-- Work instructions --
1/ Copy everything in the essay on declawing cats from "The newest addition" down to "what I found.".
2/ Extend the essay on declawing cats with the next part, starting after its final sentence.

-- Passage --
*** Block opens ***
The newest addition to my family was my kitten named Parker. Like every other kitten, he is playful, loving, and a little bit feisty. There are plenty of scratches on my hand and our furniture to prove that Parker is putting his claws to use. He's reached an age now where he is able to get declawed. When I first got him, declawing just seemed like part of the process of owning a new cat. As time brought us closer to this possibility, I began to question whether or not this was the right decision. I hardly even knew what it really meant to declaw a cat. I decided to research it before making a final decision, and this is what I found.
Some of the reasons against declawing are because it's believed cats will will develop behavioral problems. One of the problems noted is they no longer use a litter box. The reason behind this is that it becomes too painful for a cat to dig in their litter, so they find a bathroom elsewhere in the house. Another behavioral problem is increased aggression. The cat's aggression is caused by a two things: continued pain and lose of defense. Pain for a cat continues even after they recover from their surgery. The nail of a cat can grow back inside of their paw, causing them to be in extreme pain. They also lose their natural defense mechanism, making them more likely to bite and lash out.
Declawing does not just effect your cat's claws. It also effects the way they walk. Cats have to relearn how to walk without their claws. This can cause them to put extra pressure on their heels to stay off of the tender part of their paws. Doing this can lead to the cat developing arthritis in the back, wrist, and leg joints.
*** Block closes ***
-- Dataset records --
*** Block opens ***
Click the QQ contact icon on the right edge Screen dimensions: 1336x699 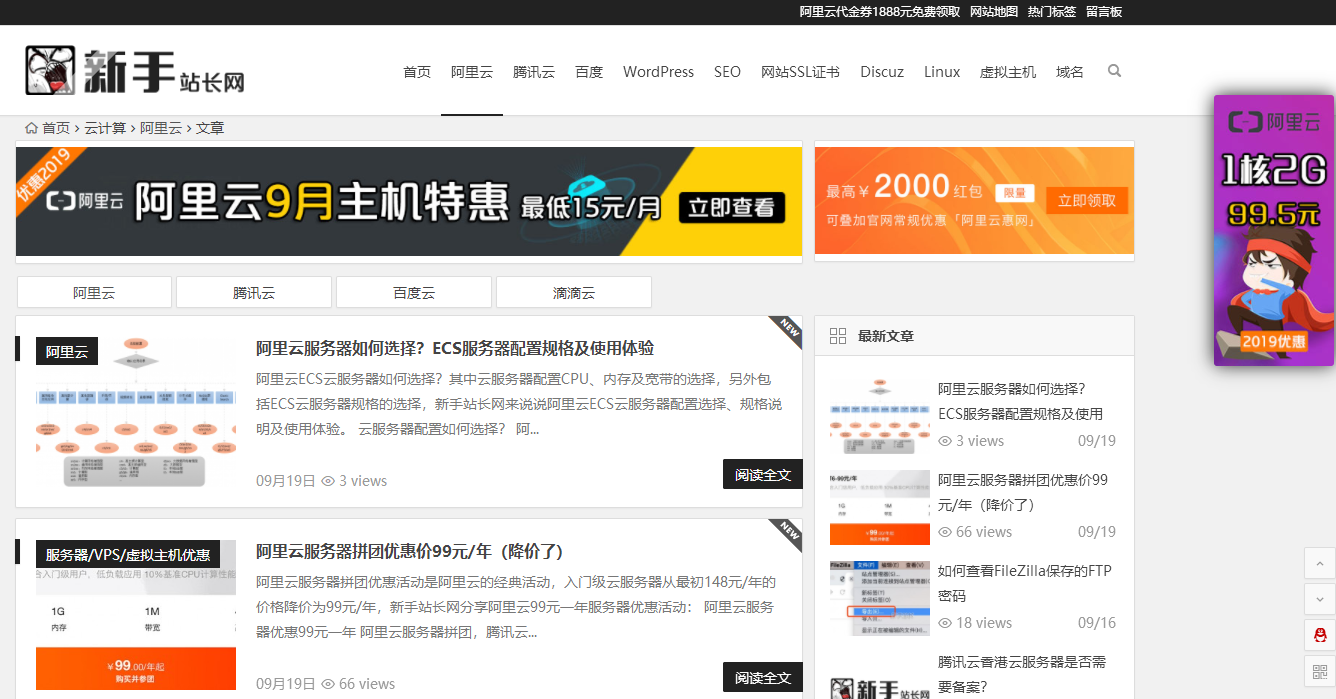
*** Block closes ***
*** Block opens ***
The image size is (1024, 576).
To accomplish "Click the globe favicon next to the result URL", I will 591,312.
*** Block closes ***
-- Responses for each task --
1/
The newest addition to my family was my kitten named Parker. Like every other kitten, he is playful, loving, and a little bit feisty. There are plenty of scratches on my hand and our furniture to prove that Parker is putting his claws to use. He's reached an age now where he is able to get declawed. When I first got him, declawing just seemed like part of the process of owning a new cat. As time brought us closer to this possibility, I began to question whether or not this was the right decision. I hardly even knew what it really meant to declaw a cat. I decided to research it before making a final decision, and this is what I found.

2/
During my research, many of the articles mentioned that declawing was mostly an American tradition. In a documentary called The Paw Project, interviewers asked people from many different countries their opinions on declawing cats. Most said that it was inhumane and even illegal in their country. The countries that ban cat declawing include Australia, Greece, France, Britain, India, Israel, and many others. In total, 30 countries across the globe made declawing cats illegal.
After all of my research, I have decided to not declaw my kitten or any other cats that I may own in the future. Some alternatives to declawing are scratching posts. My family put one in place of a piece of furniture that my cat was destroying, and now we have no problems with his claws at all. Most animal rights organizations say that declawing is inhumane and cruel. The organizations that don't think that are only looking out for the financial benefit of the vet, not your kitten. Before you decide to declaw your cat, make sure that you do your research.
The Paw Project. Dir. Jennifer Conrad. 2013. Film.